Delfino Perry had no intention of building one of the West Coast’s largest melon brokering firms when he planted his first crop 75 years ago.
He was just pursuing his dream of pursuing a better life in America with the aim of keeping family together and faith in God strong.
Today that dream is going strong with three generations working side-by-side year round bringing farmers and retailers together by growing, brokering and distributing a wide repertoire of melons including watermelons and pumpkins.
“People always want to know how we get along,” Art Perry said. “We always say ‘why shouldn’t we get along? We’re all family’.”
Not only does the family work together but they also socialize extensively with each other away from work. Perry & Sons today would without a doubt please Delfino as it combines his dream of using farming to not just support family but to help them grow closer together.
Not one Perry in 75 years has elected to do something else even though no one is pressured to join in the family business. Even Art, who oversees the family operation, said he was seriously thinking about becoming a teacher while attending San Louis Obispo Polytechnic University but ultimately decided where he wanted to be was in Manteca working with family.

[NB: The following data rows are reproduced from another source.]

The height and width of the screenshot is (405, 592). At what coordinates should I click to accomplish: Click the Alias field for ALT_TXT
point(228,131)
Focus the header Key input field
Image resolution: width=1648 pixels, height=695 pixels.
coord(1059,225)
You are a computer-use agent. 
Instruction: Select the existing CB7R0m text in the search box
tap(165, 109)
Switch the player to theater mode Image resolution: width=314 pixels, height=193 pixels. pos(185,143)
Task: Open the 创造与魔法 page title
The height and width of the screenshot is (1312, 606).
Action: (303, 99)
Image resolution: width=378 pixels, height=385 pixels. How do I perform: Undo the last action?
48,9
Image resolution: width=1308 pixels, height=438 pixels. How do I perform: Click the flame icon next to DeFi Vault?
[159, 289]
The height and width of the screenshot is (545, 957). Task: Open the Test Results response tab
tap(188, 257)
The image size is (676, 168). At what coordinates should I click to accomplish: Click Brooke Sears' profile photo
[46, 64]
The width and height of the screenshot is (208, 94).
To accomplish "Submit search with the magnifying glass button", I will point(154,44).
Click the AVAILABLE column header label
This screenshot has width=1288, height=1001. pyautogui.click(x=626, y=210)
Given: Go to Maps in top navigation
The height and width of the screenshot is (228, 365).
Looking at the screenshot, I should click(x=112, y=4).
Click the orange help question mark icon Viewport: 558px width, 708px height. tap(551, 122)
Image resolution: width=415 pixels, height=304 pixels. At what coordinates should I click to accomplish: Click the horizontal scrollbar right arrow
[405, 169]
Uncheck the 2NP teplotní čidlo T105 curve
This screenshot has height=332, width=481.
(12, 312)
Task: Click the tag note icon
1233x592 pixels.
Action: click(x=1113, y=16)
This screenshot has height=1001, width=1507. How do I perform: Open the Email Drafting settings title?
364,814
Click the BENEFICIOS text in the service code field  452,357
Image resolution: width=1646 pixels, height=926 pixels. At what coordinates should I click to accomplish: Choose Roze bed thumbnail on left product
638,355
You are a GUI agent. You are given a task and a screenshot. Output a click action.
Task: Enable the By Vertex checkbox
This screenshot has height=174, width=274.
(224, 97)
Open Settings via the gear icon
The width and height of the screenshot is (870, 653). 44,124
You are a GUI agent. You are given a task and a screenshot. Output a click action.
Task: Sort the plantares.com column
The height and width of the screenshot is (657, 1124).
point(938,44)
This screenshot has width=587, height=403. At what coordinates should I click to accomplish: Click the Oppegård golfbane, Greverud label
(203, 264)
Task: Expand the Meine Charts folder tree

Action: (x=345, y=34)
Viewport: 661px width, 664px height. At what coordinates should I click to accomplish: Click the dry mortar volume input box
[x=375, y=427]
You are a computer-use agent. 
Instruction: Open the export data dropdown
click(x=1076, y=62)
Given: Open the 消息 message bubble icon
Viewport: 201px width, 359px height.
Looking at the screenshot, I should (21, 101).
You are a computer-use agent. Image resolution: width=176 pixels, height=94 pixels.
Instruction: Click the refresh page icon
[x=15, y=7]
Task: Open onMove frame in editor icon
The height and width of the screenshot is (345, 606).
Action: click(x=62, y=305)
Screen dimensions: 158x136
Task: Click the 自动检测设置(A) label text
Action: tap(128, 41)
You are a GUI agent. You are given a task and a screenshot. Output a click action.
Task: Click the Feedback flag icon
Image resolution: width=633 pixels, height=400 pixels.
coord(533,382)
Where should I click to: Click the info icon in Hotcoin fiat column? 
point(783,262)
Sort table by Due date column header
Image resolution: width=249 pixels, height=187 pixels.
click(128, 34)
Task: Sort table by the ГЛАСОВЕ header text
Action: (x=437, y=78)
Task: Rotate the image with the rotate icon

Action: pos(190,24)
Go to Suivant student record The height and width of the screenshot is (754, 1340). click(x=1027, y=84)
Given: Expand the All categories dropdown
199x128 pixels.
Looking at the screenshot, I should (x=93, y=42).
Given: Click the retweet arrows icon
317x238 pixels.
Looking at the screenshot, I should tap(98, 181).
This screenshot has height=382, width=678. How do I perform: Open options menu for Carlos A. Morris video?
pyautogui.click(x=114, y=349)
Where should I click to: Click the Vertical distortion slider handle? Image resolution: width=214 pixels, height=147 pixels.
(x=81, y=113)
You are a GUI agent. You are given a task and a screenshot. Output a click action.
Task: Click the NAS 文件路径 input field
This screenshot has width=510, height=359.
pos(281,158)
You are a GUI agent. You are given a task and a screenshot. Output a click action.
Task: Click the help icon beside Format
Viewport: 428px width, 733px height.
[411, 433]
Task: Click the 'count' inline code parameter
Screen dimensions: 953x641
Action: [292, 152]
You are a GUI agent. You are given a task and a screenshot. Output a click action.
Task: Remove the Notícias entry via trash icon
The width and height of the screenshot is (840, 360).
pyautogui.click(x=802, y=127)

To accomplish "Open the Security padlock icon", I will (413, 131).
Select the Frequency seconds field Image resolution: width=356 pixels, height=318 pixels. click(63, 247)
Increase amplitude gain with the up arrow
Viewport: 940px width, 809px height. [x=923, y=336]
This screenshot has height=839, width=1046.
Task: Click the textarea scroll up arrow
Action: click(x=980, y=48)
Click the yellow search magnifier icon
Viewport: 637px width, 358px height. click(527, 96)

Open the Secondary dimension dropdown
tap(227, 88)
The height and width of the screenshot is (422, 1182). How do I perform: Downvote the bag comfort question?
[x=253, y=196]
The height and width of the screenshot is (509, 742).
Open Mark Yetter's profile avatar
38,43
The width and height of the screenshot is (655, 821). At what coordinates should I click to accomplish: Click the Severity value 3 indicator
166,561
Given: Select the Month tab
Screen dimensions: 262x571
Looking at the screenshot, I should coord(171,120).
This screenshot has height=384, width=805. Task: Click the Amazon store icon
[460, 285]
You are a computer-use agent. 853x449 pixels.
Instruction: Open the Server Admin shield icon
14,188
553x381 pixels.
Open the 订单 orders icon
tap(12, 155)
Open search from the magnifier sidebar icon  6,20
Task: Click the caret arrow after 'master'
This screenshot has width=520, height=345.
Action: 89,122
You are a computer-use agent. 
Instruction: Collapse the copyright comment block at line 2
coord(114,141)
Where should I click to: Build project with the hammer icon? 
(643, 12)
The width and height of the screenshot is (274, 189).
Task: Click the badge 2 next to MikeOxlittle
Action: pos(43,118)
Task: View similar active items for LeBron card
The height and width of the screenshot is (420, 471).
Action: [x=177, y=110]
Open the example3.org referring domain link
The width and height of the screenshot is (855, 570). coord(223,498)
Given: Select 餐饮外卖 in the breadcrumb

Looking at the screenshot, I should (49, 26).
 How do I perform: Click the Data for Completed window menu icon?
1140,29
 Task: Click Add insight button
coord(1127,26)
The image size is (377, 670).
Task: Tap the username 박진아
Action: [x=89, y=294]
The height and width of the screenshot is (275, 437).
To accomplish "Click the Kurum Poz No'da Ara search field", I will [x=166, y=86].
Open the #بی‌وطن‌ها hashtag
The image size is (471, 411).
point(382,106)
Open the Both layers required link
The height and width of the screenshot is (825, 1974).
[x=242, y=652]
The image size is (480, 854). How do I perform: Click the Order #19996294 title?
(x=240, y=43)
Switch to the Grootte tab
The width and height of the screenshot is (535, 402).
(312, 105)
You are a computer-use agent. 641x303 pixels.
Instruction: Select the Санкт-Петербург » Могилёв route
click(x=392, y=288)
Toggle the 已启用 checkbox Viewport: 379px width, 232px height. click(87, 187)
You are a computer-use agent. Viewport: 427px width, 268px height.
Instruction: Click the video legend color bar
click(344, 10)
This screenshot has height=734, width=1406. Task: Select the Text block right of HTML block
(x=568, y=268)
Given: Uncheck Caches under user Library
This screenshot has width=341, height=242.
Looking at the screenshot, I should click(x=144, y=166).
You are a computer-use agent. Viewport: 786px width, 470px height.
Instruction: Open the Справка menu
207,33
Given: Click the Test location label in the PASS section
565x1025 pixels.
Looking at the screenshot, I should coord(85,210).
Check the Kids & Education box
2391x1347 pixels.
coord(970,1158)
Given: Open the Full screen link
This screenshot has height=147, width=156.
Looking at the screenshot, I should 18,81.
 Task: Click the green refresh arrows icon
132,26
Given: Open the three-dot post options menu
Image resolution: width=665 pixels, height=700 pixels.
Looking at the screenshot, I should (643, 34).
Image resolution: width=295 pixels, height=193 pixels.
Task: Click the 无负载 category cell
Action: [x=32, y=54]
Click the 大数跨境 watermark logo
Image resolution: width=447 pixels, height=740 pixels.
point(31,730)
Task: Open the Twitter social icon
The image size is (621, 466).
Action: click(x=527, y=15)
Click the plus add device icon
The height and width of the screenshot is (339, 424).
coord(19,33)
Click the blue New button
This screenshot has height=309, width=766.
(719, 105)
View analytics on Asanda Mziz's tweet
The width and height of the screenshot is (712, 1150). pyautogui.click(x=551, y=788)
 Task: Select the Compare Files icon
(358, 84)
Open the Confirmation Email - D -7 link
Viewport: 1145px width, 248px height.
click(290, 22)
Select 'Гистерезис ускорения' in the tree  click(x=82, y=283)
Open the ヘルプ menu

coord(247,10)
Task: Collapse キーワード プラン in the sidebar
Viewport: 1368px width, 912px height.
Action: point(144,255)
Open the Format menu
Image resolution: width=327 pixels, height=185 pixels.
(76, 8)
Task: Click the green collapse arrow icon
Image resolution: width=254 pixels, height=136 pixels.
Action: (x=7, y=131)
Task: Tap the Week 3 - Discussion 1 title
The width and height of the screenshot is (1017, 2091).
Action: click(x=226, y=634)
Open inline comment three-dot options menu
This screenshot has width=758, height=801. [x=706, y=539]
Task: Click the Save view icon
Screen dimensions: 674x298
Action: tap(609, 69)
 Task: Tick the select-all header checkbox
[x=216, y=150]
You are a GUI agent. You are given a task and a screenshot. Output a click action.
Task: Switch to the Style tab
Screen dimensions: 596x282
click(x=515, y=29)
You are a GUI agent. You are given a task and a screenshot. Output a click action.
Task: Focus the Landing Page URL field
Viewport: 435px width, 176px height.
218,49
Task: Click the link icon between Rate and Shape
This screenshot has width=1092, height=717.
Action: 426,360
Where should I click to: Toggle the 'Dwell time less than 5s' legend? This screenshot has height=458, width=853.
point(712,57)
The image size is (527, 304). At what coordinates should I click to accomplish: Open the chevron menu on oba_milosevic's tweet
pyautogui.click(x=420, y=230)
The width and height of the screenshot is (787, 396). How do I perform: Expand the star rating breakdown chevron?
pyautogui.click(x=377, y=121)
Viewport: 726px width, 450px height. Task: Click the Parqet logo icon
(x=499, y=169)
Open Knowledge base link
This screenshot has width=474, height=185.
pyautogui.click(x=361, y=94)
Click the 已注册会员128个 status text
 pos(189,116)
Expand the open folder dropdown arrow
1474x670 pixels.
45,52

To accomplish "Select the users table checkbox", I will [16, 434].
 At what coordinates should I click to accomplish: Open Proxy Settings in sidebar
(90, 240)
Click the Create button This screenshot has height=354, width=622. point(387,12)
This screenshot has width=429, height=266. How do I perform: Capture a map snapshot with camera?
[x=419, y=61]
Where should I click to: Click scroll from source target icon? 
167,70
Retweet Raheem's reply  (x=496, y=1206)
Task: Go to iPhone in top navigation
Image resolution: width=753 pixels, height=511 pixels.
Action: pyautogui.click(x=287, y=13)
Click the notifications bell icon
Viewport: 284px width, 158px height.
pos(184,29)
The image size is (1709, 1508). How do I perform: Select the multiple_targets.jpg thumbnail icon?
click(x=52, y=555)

“My grandfather’s main beliefs were family and God,” Art said. “He didn’t want to leave his family in the Azores but he needed to provide for his own family.”
It is the reason Delfino left the Azores in 1906 via Ellis Island. He ended up in California first landing in San Luis Obispo and Oakland and eventually making his way to Modesto before settling Manteca.
He started a small dairy on Jack Tone Road and started growing sweet potatoes, pumpkins, and watermelon. His brother farmed on Brunswick Road where the Perry & Sons main yard is now located just north of Manteca.
During the Great Depression, his brother opted to find employment in Oakland which is how Delfino came to farm on Brunswick Road.
“Times were tough back then,” Art said.
Art started working on the farm at an early age. His father George Sr. kept having to stop and get off the tractor while he was working the field and then get back on and move again. That is what prompted George Sr. to teach 5-year-old Art how to drive the tractor so he could be more efficient doing his work.
“I thought it was great,” Art recalled. “I loved it.”
They came to an agreement that Raymus would get a share of the crop receipts as payment for use of the land. When George Sr. wanted to put it in writing Raymus refused noting that a handshake was good enough for him.
“A lot of farmers even big ones still do business that way today,” Art said. “You’ve got to always do the right thing.”
It is that philosophy of “doing the right thing” by customers that has made the name “Perry & Son” synonymous with quality and dependability among clients ranging from chain stores to chain restaurants.
While Perry & Sons is a dominate force in the California watermelon and pumpkin market, they have also extended sales farther east to Colorado and even New Jersey thanks to firms looking for assurances of quality and timely delivery.
Manteca is the major source of California pumpkins with more than 70 percent of the crop grown around the community. It is for the same reason watermelons that come from here are considered among the best due to soil conditions, hot days, and cool nights.
“We love selling two fruits that kids love - pumpkins and watermelon,” Art said.
George Perry & Sons has come a long way since George Sr. planted his first four acres of pumpkins on Cottage Avenue near Southland Road in 1958. Back then, the pumpkins and melons were tossed into the back of a truck and dropped off at markets. Today, family members equipped with cell phones and accessing I-Trade on the Internet grow, sell, and broker enough melons to keep trucks rolling daily to markets up and down the West Coast as well as Canada.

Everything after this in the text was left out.